(The input):
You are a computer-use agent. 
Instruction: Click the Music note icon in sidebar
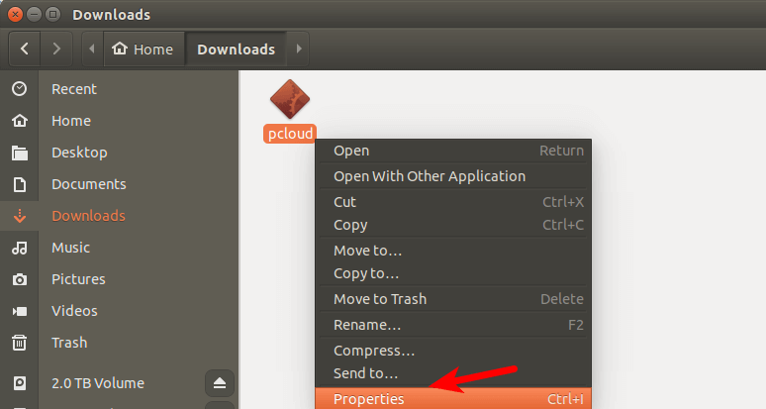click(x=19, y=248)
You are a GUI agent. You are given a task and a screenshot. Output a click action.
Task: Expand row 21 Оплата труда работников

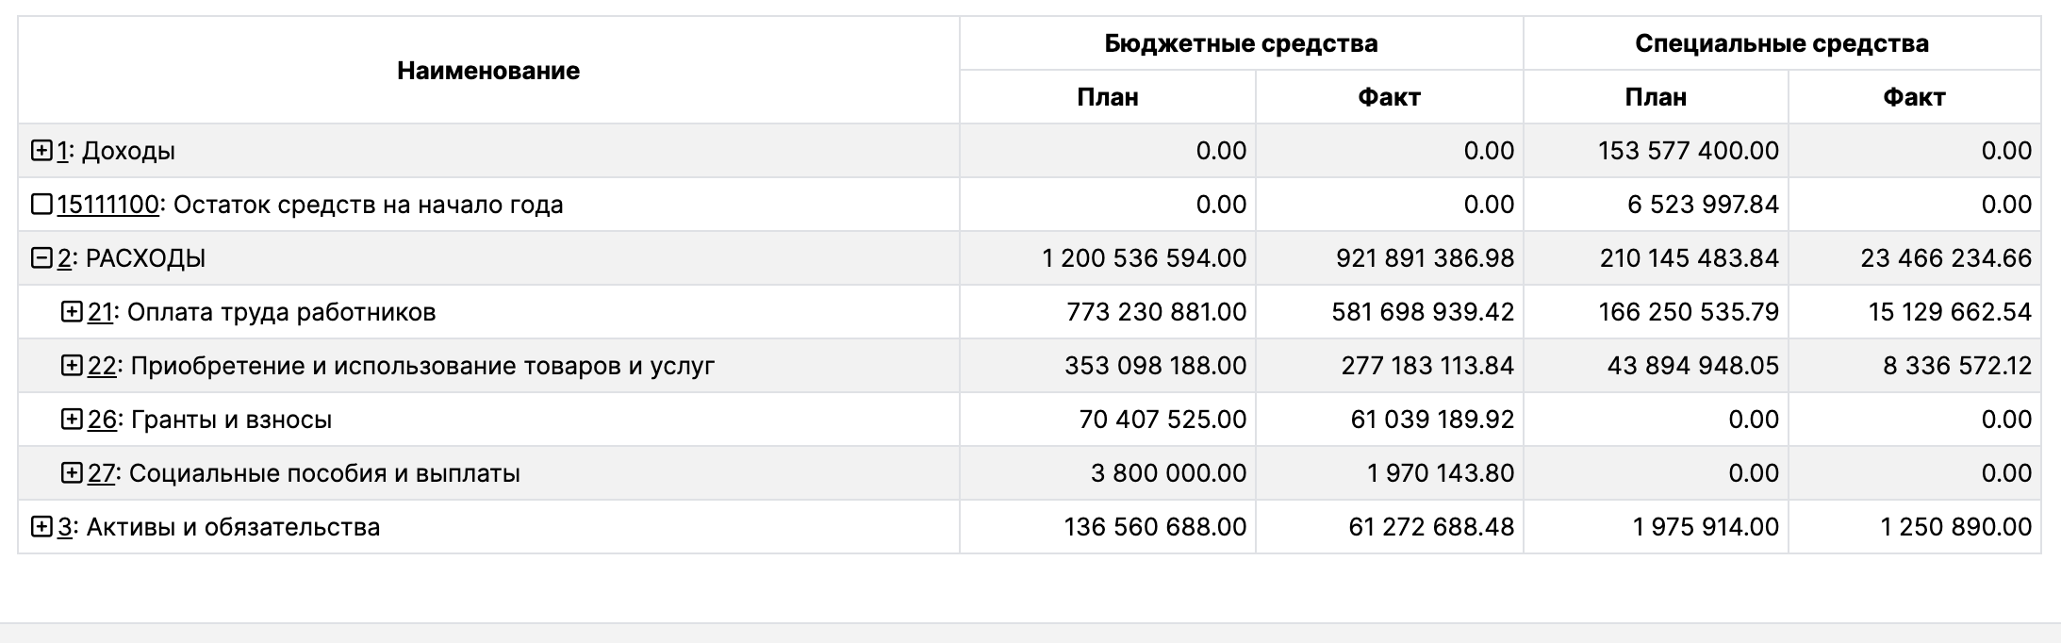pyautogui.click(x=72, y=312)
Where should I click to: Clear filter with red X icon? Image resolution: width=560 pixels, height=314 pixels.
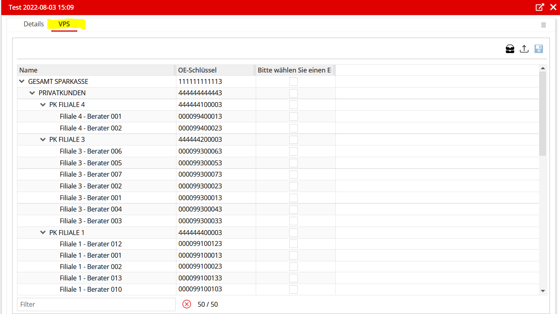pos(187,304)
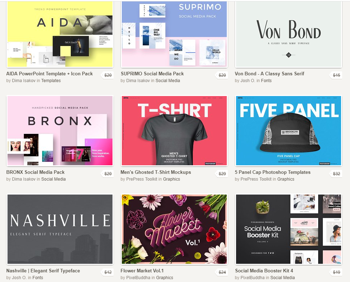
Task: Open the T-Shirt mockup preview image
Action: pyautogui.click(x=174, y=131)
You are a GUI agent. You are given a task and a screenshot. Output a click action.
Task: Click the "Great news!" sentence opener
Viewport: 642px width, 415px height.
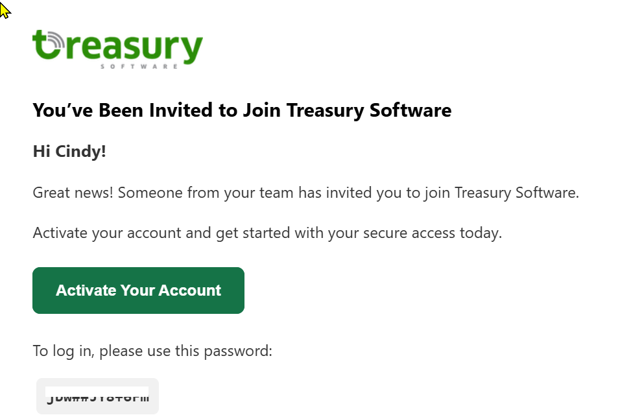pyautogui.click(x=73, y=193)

(Problem statement):
Quote the items exactly, starting at the first line and ending at the line containing "Action: pyautogui.click(x=174, y=131)", with both ends included. Leave the pictures out of your answer.

(Exercise response):
You are a computer-use agent. 
Instruction: Click the Music note icon in sidebar
click(x=19, y=248)
You are a GUI agent. You are given a task and a screenshot. Output a click action.
Task: Expand row 21 Оплата труда работников

pyautogui.click(x=72, y=312)
Where should I click to: Clear filter with red X icon? Image resolution: width=560 pixels, height=314 pixels.
pos(187,304)
Task: Open the T-Shirt mockup preview image
Action: pyautogui.click(x=174, y=131)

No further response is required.